Петр Алешковский - Институт сновидений
– Ага! Пришел, голуба, сам пришел! – Гришка встретил их в комнатенке завсекцией.
– Григорию Батьковичу привет! – Начальник Теребихин либо напрочь забыл о провинности своего подчиненного, либо делал вид, что ему ничего не известно.
– Нет у меня для вас мяса!
– Гриша, Гриша, в чем дело?
– Спроси у своего лейтенанта, за что он мне просечку поставил?
Пользуясь случаем, Григорий красочно живописал, как он спешил домой, как вез жену из парикмахерской, как был остановлен и насильственно, ни за что ни про что оштрафован.
– Так он же у нас новенький, Гриша, какие проблемы? Давай свой талон.
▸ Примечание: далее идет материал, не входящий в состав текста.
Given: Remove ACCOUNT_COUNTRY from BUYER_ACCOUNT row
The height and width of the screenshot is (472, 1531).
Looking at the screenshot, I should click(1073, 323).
Степа – мигом!
Пока начальнику завешивали мясо, пока шли спокойно-уважительные тары-бары, Степан Кандыба мчал козла на другой конец города выправлять ненавистному мяснику новый талон. И он выправил его, он привез, отдал из рук в руки, и… не стерпев, покраснев как мальчонка, заикаясь, спросил:
– Гриша, ну как, мир, да? Как там, мне-то мяска не перепадет?
Громко загоготал Григорий, голос его прокатился по сводам подвала, подобный рыку героического Опанаса Перебей-Гора, рыку, что нынче не встретишь в нашенских людях.
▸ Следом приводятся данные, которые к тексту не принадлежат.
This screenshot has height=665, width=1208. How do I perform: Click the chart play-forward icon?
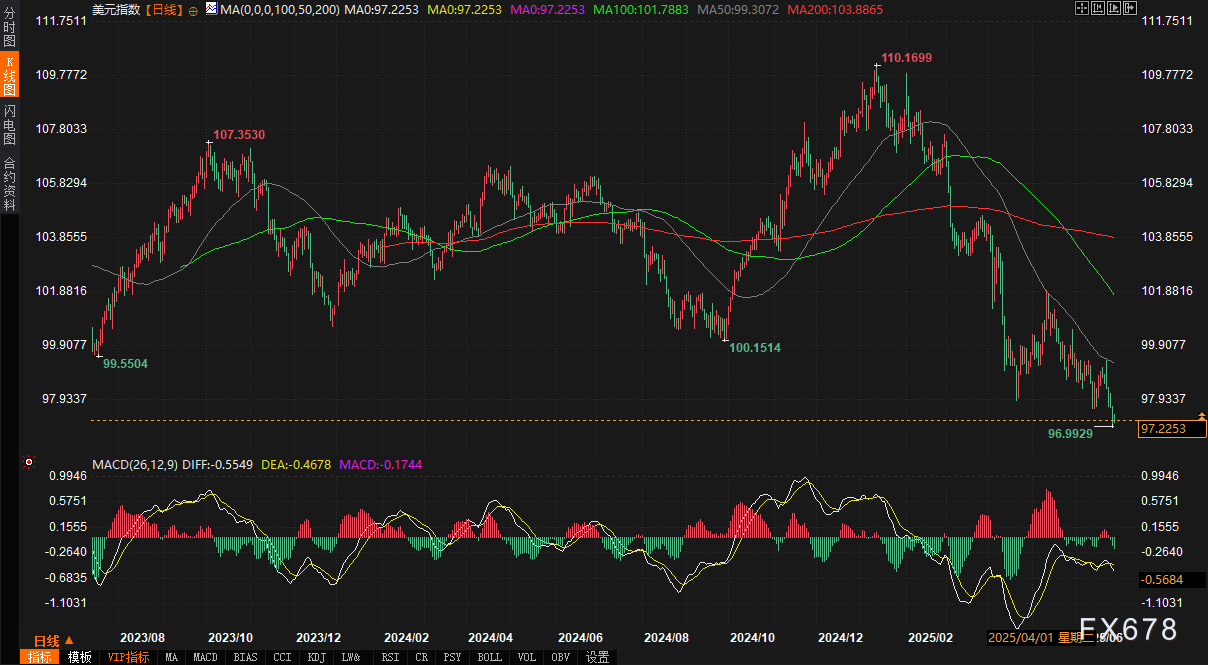pyautogui.click(x=1112, y=8)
– А пойдем, пойдем, дружок, я тебе завешу. Но имей в виду – Теребихину по трехе, а тебе будет по пять пятьдесят, чтоб, значит, знал свое место.
Григорий подтолкнул Степана в подвал, и тот пошел вниз по лестнице, пристыженно сгибаясь. За ним, насвистывая что-то блатное, спускался Григорий Панюшкин, поигрывая на ходу тяжелой тупицей – остро отточенным мясницким топором.
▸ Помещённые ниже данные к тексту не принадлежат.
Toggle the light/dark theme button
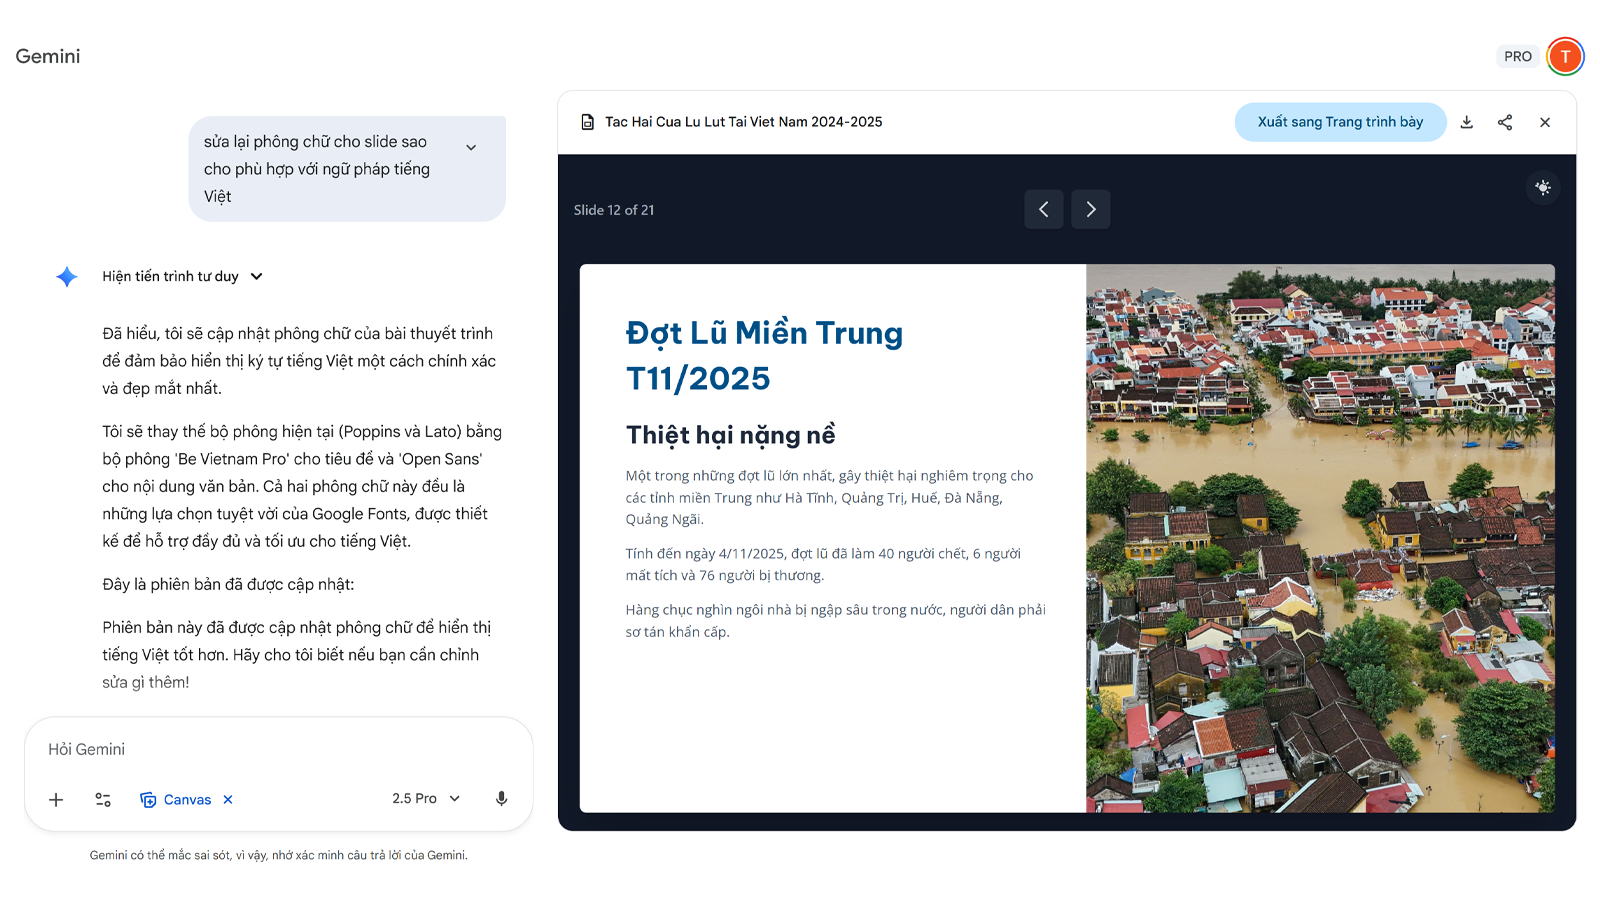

Кусок свинины был отрублен моментально. Завешен. Отличный мясной кусок задней ноги, из самой розоватой ее середки. Кусок потянул на пятьдесят два рубля. Денег таких у несчастного Кандыбы в кармане не оказалось, пришлось прибегнуть к займу из толстого портмоне начальника Теребихина.
Вся эта нехитрая процедура сопровождалась столь мерзким хихиканьем, причем хихикали и сам начальник, и завсекцией, и вытирающий сальное острие о передник Григорий Панюшкин, что бедный Кандыба сломался: отвез начальника домой, забросил мясной шмат в холодильник дежурки и выехал с фарой на трассу.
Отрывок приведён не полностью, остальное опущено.